Para iblis pedang tidak mengetahui keberadaan tambang logam spiritual kedua, sehingga jumlah pasukan yang mereka kirim sesuai dengan perkiraan. Mereka juga kekurangan titik pasokan di darat, sehingga mereka cukup terbatas dalam peperangan.
Meskipun demikian, perang itu masih sangat sengit.
Lu Ze dan yang lainnya melihat darah dan api di mana-mana di layar. Sinar energi melesat di udara, dan kapal-kapal terbang meledak.
Tahapan evolusi fana terkunci dalam pertempuran sengit. Cuaca regional di planet ini berubah. Seluruh daratan retak dan berguncang.
Keadaan evolusi fana dapat memusnahkan seluruh peradaban manusia jika mereka kembali ke era Bumi. Tidak ada yang bisa menghentikan mereka.
Terdapat beberapa sudut pengambilan gambar, dan Anda dapat melihat hewan-hewan asli tersebut berlarian.
Melihat itu, Lu Ze menepuk kakinya dan berseru, “Aku lupa sesuatu yang sangat penting!”
Ye Mu bertanya, “Apa itu?”
“Aku lupa menangkap beberapa hewan asli untuk dicicipi. Elang pasir itu rasanya enak sekali. Yang lainnya pasti tidak kalah enaknya.”
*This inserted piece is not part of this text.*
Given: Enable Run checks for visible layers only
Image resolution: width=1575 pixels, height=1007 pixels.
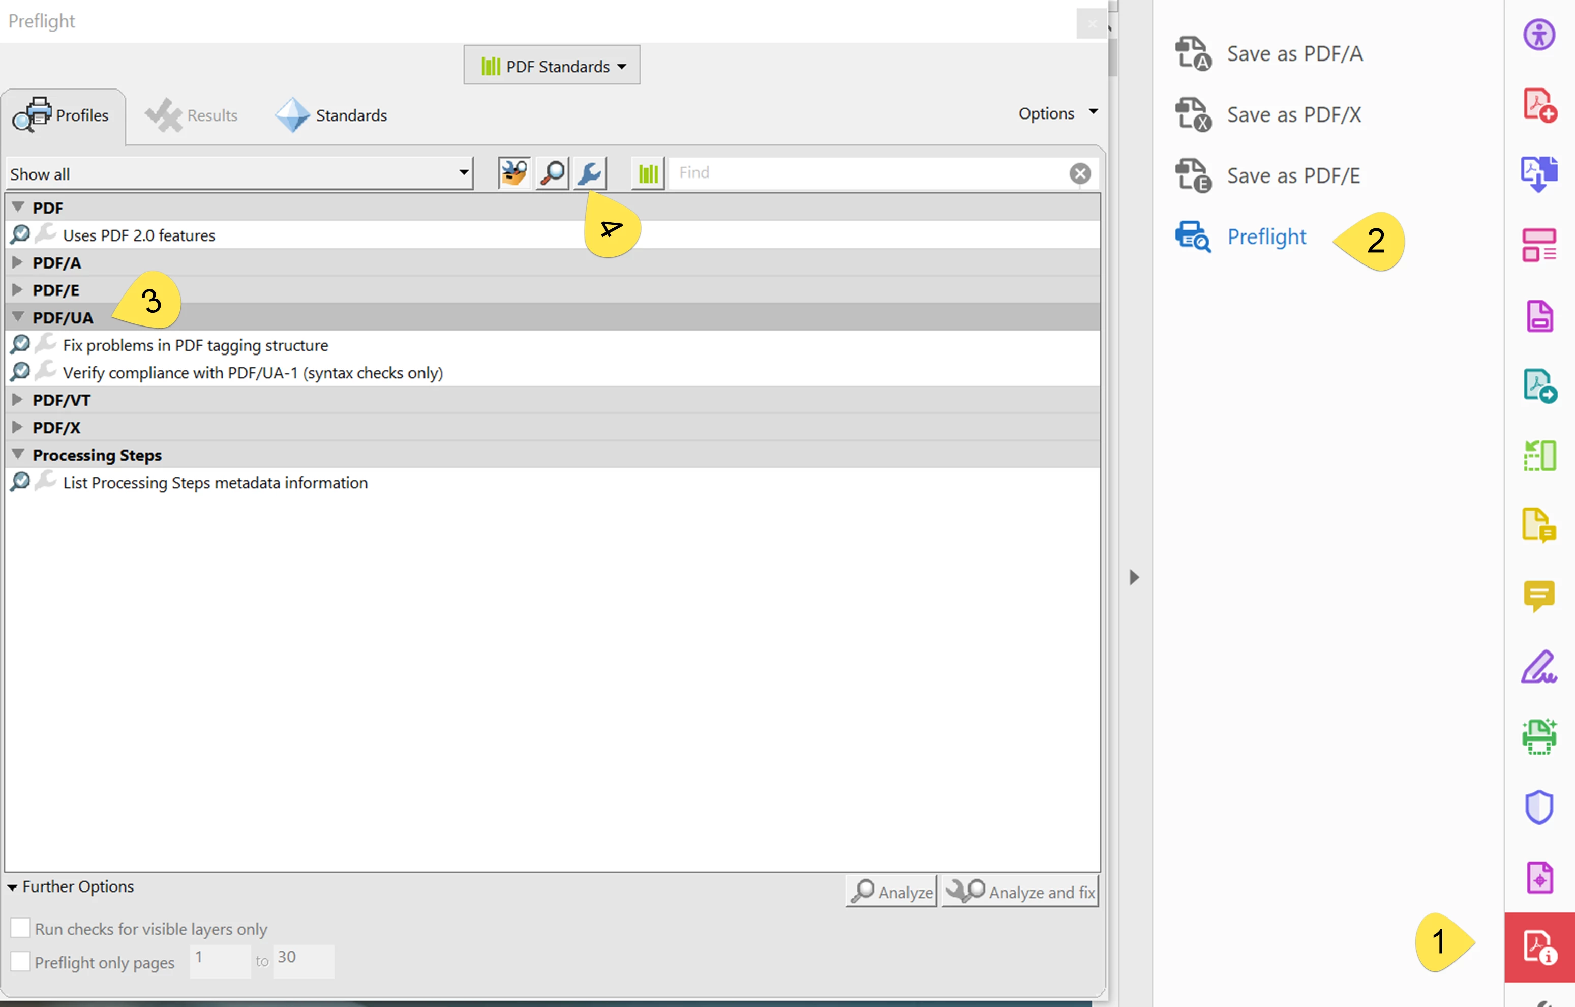Looking at the screenshot, I should tap(20, 928).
Ye Mu dan yang lainnya: “…”
Sebaiknya jangan berbicara dengannya. Mereka menoleh untuk melihat layar.
Pihak manusia memiliki keunggulan, dan para iblis pedang telah mencoba mengirim tim elit untuk menyergap tambang, tetapi mereka dihentikan oleh Jian Shaoning dan yang lainnya.
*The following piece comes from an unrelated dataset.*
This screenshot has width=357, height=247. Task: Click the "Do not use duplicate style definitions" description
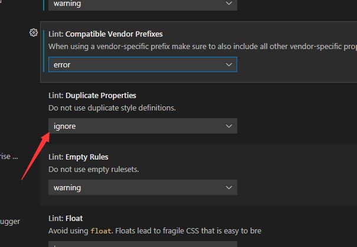[112, 108]
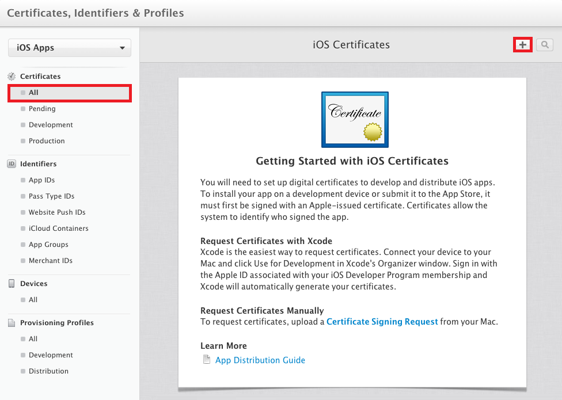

Pada saat yang sama, di wilayah lain yang tidak diketahui oleh para iblis pedang, manusia dengan gembira terus menggali.
Dari kelihatannya, keunggulan manusia sangat jelas. Meskipun Nangong Jing dan yang lainnya mungkin terluka, bertahan hidup bukanlah hal yang sulit.
Namun, pertempuran itu terlalu mengerikan, dan jurnalis tersebut tidak dapat menangkap detail spesifik apa pun. Mereka tidak bisa belajar apa pun darinya.
Ada komentar-komentar yang menarik.
“Kenapa aku tidak melihat Letnan Dua Lu Ze? Bukankah wartawan cantik itu penggemarnya?”
“Aku juga ingin melihatnya. Aku tidak sempat menonton perang terakhir, tapi aku melihat cuplikan itu di Federal Times. Cuplikan tentang makanan itu benar-benar menarik perhatianku!”
“Hahaha, aku juga, aku akan memilih Foodie Young Duke!”
“+1”
“+1”
“+1”
Lu Ze menatap layar dengan tatapan kosong.
Ye My tertawa. “Young Duke yang suka makan, ini terdengar enak?”
Xavier tertawa. “Ze, nama apa yang kau inginkan? Aku akan memilihkan satu untukmu?”
Lu Ze: “…”
Xavier memiliki niat yang baik, tetapi apa yang bisa dilakukan oleh satu suara?
Ian menarik lengan baju Lu Ze dan berkata, “Bagaimana kalau kamu mengetiknya di kolom komentar?”
Punggung Lu Ze terasa dingin setelah melihat ekspresi malu Ian. “Ian, kau harus ingat. Kau seorang laki-laki.”
Ian menarik tangannya kembali karena malu. “Oh… oh oh.”
Lu Ze: “…”
Dia menyerah. Pria ini sudah tidak bisa ditolong lagi.
Xuan Yuqi berkata, “Menyerah saja, jika kau mengatakannya, mereka akan dengan senang hati memilih yang ini.”
Tianyuan Qianhua tertawa. “Pangeran Muda yang gemar makan itu cukup hebat?”
Lu Ze menatapnya dengan tajam.
Jessica yang pemalu berkata pelan, “Qianhua, berhentilah bermain dengannya. Dia sudah sangat menyedihkan.”
Lu Ze: “….”
Dia merasa sangat sedih.
Pada saat itu, alat komunikatornya berdering.
Lu Ze melihat ini dan langsung berkata dengan gembira, “Mereka akan memberi kita hadiah militer!”